Mr Talabani said he still hoped the resolution, which is being discussed at the UN, would uphold the principles of "democracy, human rights, federations and equal citizenship" that were in the Transitional Administrative Law (Tal), agreed by Iraq's US-appointed Governing Council in March.

In an interview with the Financial Times, Mr Talabani, who leads the Patriotic Union of Kurdistan (PUK), expressed the growing assertiveness of Iraq's former opposition - which dominates the Governing Council - in the run-up to the transfer of sovereignty on June 30 and elections in January.

Mr Talabani said the Kurds - who make up 20-25 per cent of Iraq's 25m population - were disappointed that neither the new president nor prime minister would be a Kurd.
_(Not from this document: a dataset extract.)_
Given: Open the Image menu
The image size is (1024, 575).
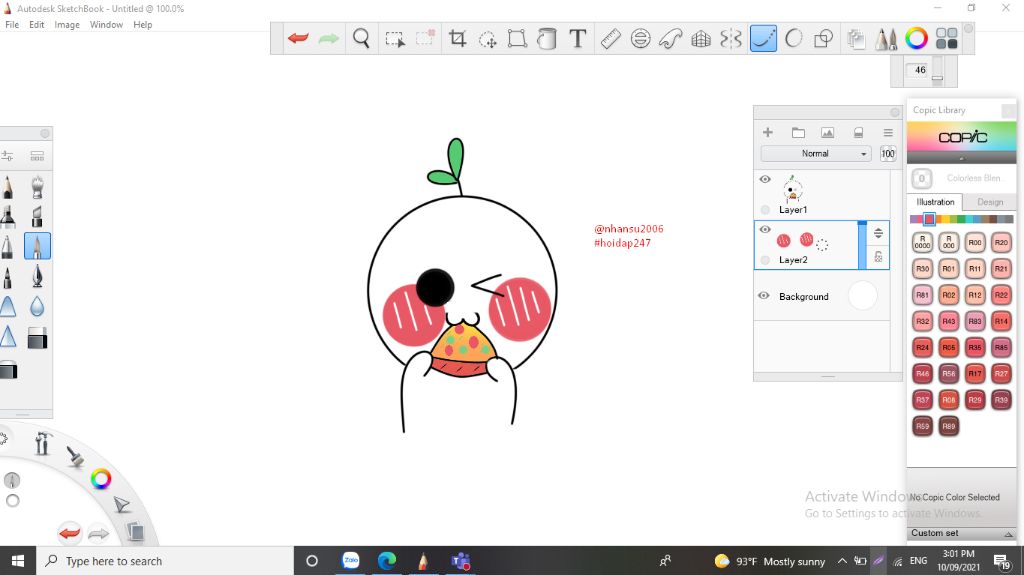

But he praised Iyad Allawi, the nominee for prime minister, as "an old friend of ours, one of the leaders of the Iraqi opposition for a long time".

Mr Talabani defended another longstanding opposition leader, Ahmed Chalabi, condemning the recent police raid on his Baghdad house as "a violation of human rights" and dismissing the allegation that Mr Chalabi was an Iranian agent. Mr Talabani called Mr Chalabi an "Iraqi patriot" who had worked for "human rights, democracy, and Kurdish federation".

Mr Talabani said the year's delay in forming an Iraqi government had led to slow political progress in Baghdad.

He endorsed the new US approach to security in both Falluja and Najaf, which has involved council members as mediators.

Mr Talabani said he would welcome Moqtada al-Sadr, the radical Shia cleric, into the political process but stressed that any arrest warrant would still need to be served after June 30.

"If he [Mr Sadr] had worked as a political party he could have gained support," he said. "But when he started military activity, gradually he lost support. People in Najaf and Kerbala have asked him to move his forces out."

Mr Talabani acknowledged that mistrust between Arabs and Kurds had grown in the past year. He said this was due partly to Arab satellite television's "propaganda against Kurdish people" and denied reports that Kurdish forces fought alongside the US in clashes in Falluja.

He said mistrust between Kurds and Arabs also reflected diverging views about the US presence.

"The Kurds call it liberation," he said. "In reality, we were liberated from the worst kind of dictatorship, from the Iraqi army and the moukhabarat [security police]. We were liberated from ethnic cleansing and discrimination."

Mr Talabani said the Kurds, who placed their 30,000 peshmerga forces under US command in last year's war to remove Saddam, remained close allies of Washington.

"Being friends doesn't mean being 'yes men'," he said. "Sometimes you have different views, but these remain within the framework of friendship."